SELECTED TEXT:
New COVID-19 variant spreads across Pa. and N.J., students’ thoughts on returning to campus

Written By Erin Yudt, Editor-Elect

As students, staff and faculty return to campus after the winter break, a new COVID-19 variant has been spreading across the country. 

COVID-19 cases in Pennsylvania and New Jersey increased after the winter holidays as the latest variant of the virus became more prevalent in the region, according to data from the Center for Disease Control and Prevention (CDC). 

A new omicron subvariant, XBB.1.5, appears to be more transmissible than earlier forms of COVID and as of the end of December accounted for more than 32% of the cases in the region that includes Pennsylvania. It is far more common in New York and New Jersey, where it accounts for 72% of cases, according to the CDC. 

Nationally, COVID cases are down slightly compared with two weeks ago, according to the New York Times’ COVID tracker, though hospitalizations rose 12% in the same time frame. More than 450 Americans a day are dying of the virus.

Throughout the pandemic, new variants that are more transmissible and more immune resistant have consistently outperformed earlier strains of the virus, but have still been similar enough that the vaccines prevent serious illness and death.

In a series of tweets Wednesday, Ashish Jha, the White House COVID response coordinator, described the variant as spreading at a “stunning” rate. Just a few weeks ago, he said, XBB.1.5 accounted for just 4% of the country’s COVID cases. Now it causes about 40% of cases. It’s unclear whether XBB.1.5 causes more severe illness than other variants, Jha said.

“If you had an infection before July OR your last vaccine was before bivalent update in September,” Jha tweeted, “your protection against an XBB.1.5 infection is probably not that great.”

Nationally, just 15% of Americans 5 or older received a dose of the bivalent booster dose.

Jha said that new data on how well vaccines neutralize the new variant will be released “soon.”

According to Point Park’s campus dashboard, two new COVID cases have been identified, from data obtained on Monday, making the new cumulative total 159 cases since August 1. The dashboard will also no longer be updated daily, but every two weeks, leaving students with mixed reactions.

Julianne Bailey, a sophomore legal studies major, feels that this data should be reported more frequently as the semester starts.

“As people are coming back from all parts of the country, or even out of country, I think the school should at least notify us more than once every two weeks about cases,” Bailey said. “I just feel like everyone has forgotten about it [COVID].”

As far as the new COVID variant, Bailey is “not too worried just yet.”

“I had no idea that the new variant was a thing,” Bailey said. “How deadly is it? What are the symptoms? I’m not as concerned right now with the weather being warmer, but if it was a full-on snow storm and there was more information about it, then I might be more worried.”

WORK ORDER 1:
For each statement, say yes or no to whether the article on the new COVID-19 variant agrees with it, and quote the words from the article that settle it.
(a) XBB.1.5 accounts for 72% of cases in New York and New Jersey.
(b) Nationally, COVID hospitalizations fell over the same two weeks that cases dipped slightly.
(c) Point Park's campus dashboard will keep being updated every day.
WORK ORDER 2: Reproduce a passage from the article on the new COVID-19 variant word for word. Begin at the words "Throughout the pandemic, new" and stop after "variants, Jha said.".
The records have no connection to the article on the new COVID-19 variant.

RECORD SET:
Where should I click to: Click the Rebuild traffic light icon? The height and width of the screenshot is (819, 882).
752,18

---

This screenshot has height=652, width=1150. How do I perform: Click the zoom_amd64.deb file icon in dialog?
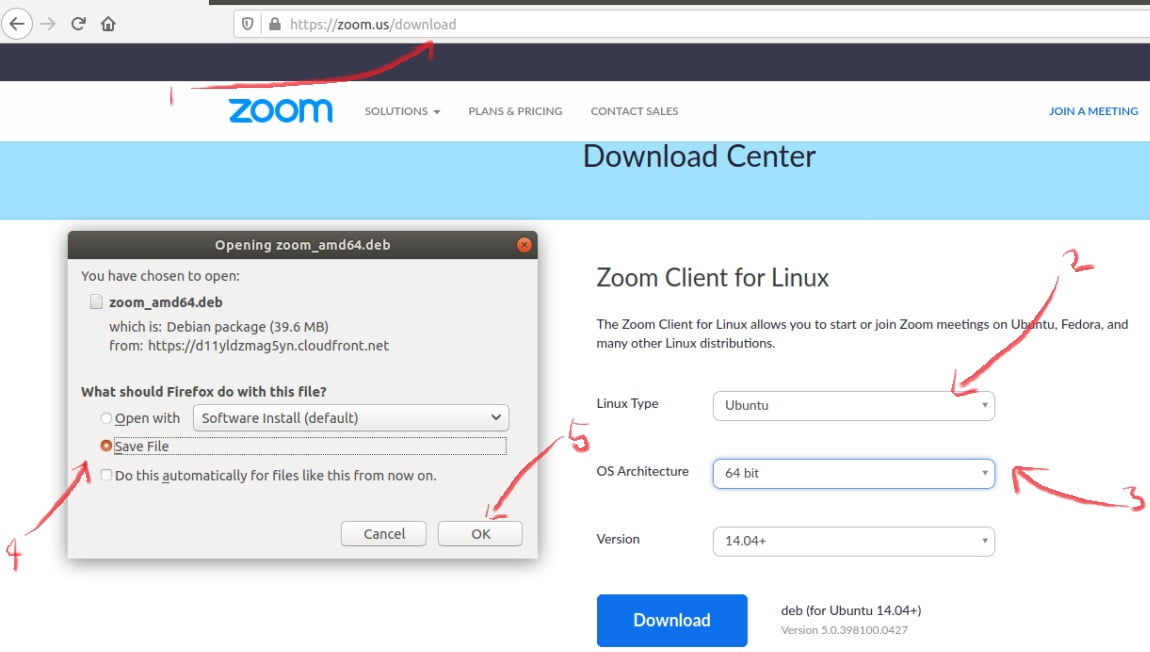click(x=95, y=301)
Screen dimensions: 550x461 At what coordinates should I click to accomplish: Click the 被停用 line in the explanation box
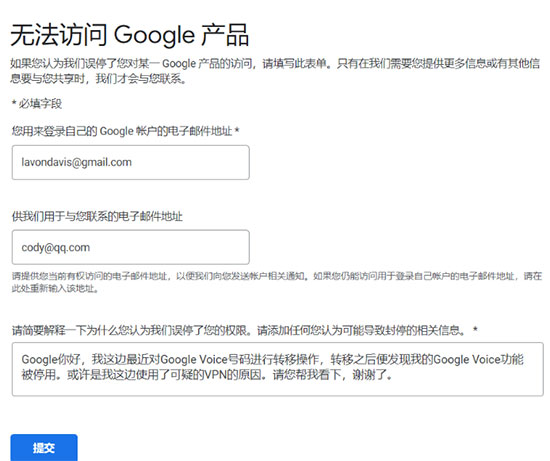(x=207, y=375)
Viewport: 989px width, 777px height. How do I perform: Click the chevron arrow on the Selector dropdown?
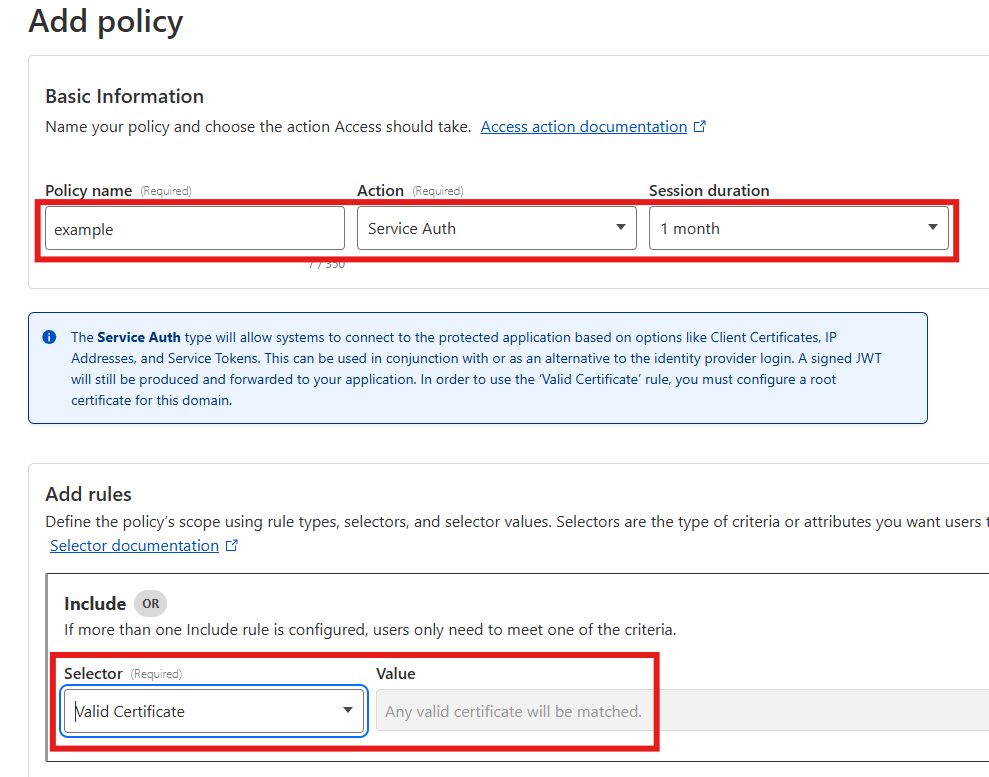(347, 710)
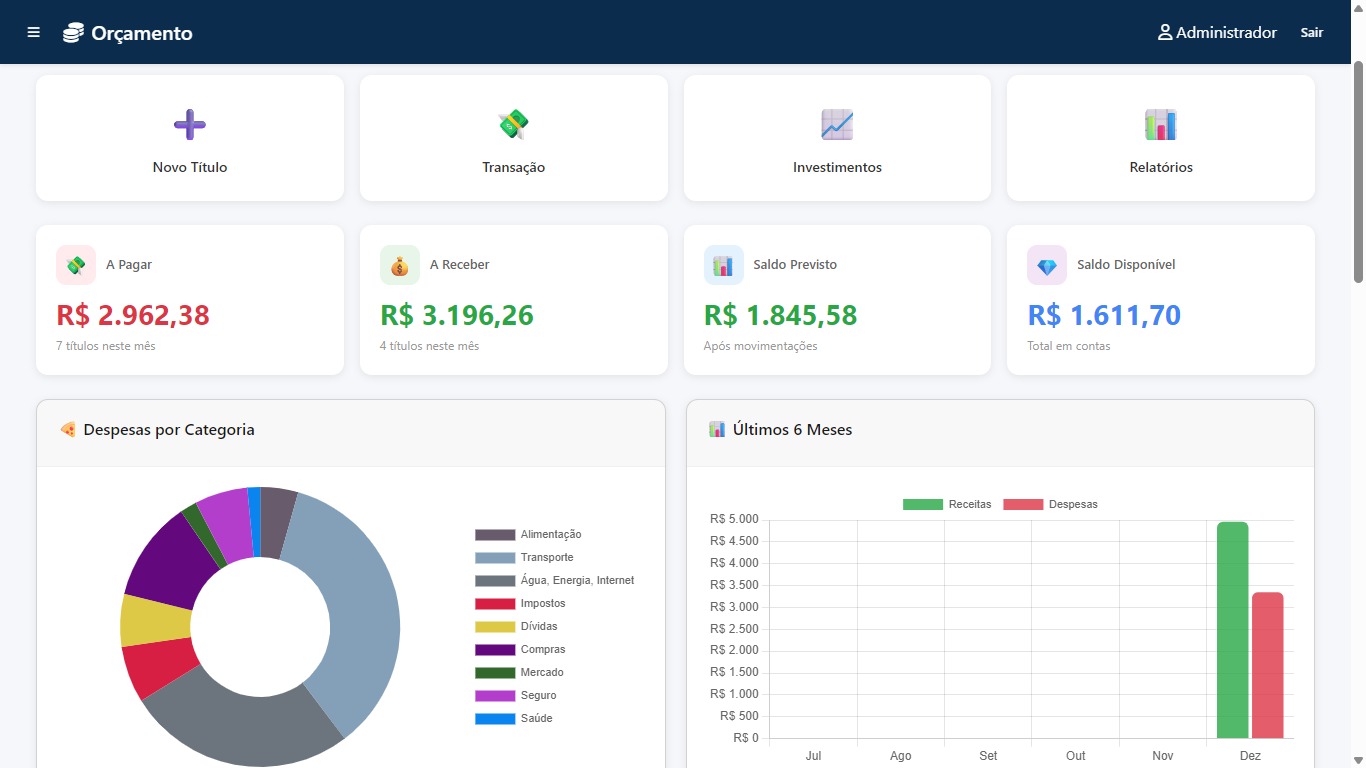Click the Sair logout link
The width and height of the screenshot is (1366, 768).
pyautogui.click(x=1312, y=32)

==

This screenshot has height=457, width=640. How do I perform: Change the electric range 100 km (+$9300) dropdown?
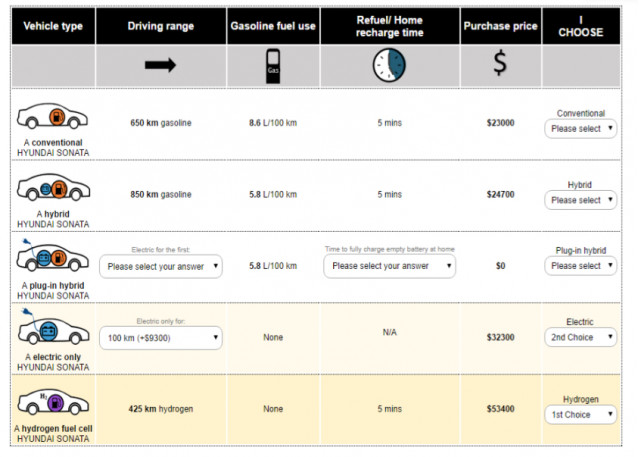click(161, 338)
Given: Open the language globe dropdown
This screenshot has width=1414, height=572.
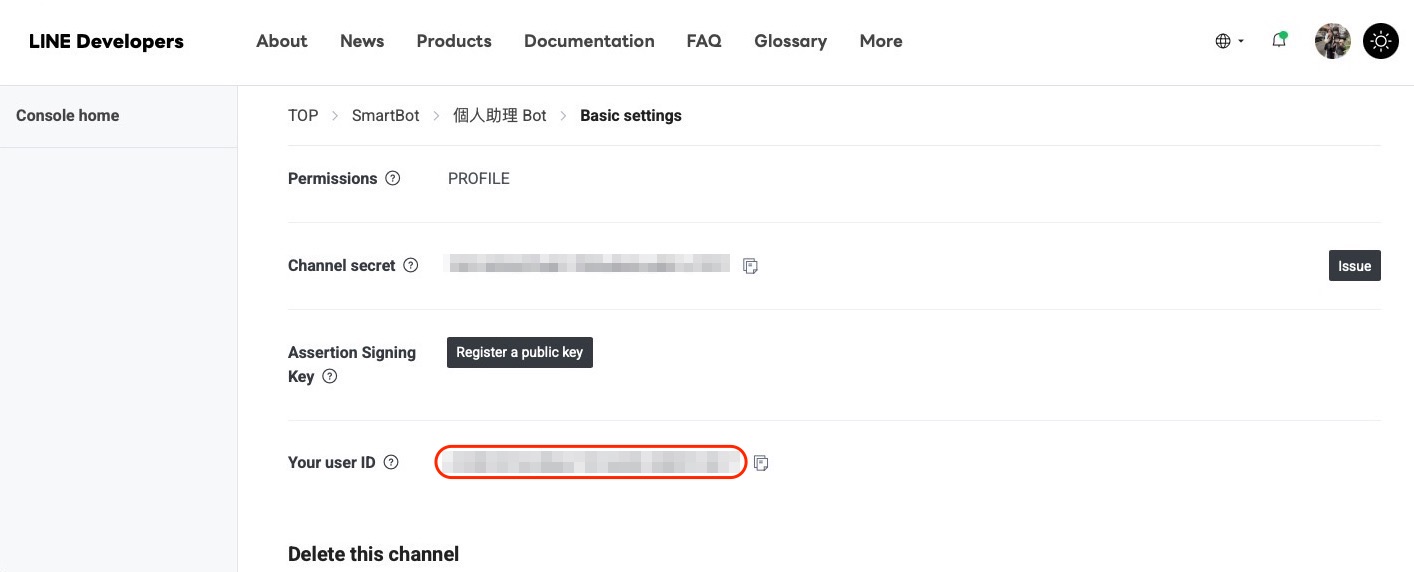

WRITTEN ANSWER 1:
(a) Yes: "It is far more common in New York and New Jersey, where it accounts for 72% of cases"
(b) No: "though hospitalizations rose 12% in the same time frame"
(c) No: "The dashboard will also no longer be updated daily, but every two weeks"

WRITTEN ANSWER 2:
Throughout the pandemic, new variants that are more transmissible and more immune resistant have consistently outperformed earlier strains of the virus, but have still been similar enough that the vaccines prevent serious illness and death.

In a series of tweets Wednesday, Ashish Jha, the White House COVID response coordinator, described the variant as spreading at a “stunning” rate. Just a few weeks ago, he said, XBB.1.5 accounted for just 4% of the country’s COVID cases. Now it causes about 40% of cases. It’s unclear whether XBB.1.5 causes more severe illness than other variants, Jha said.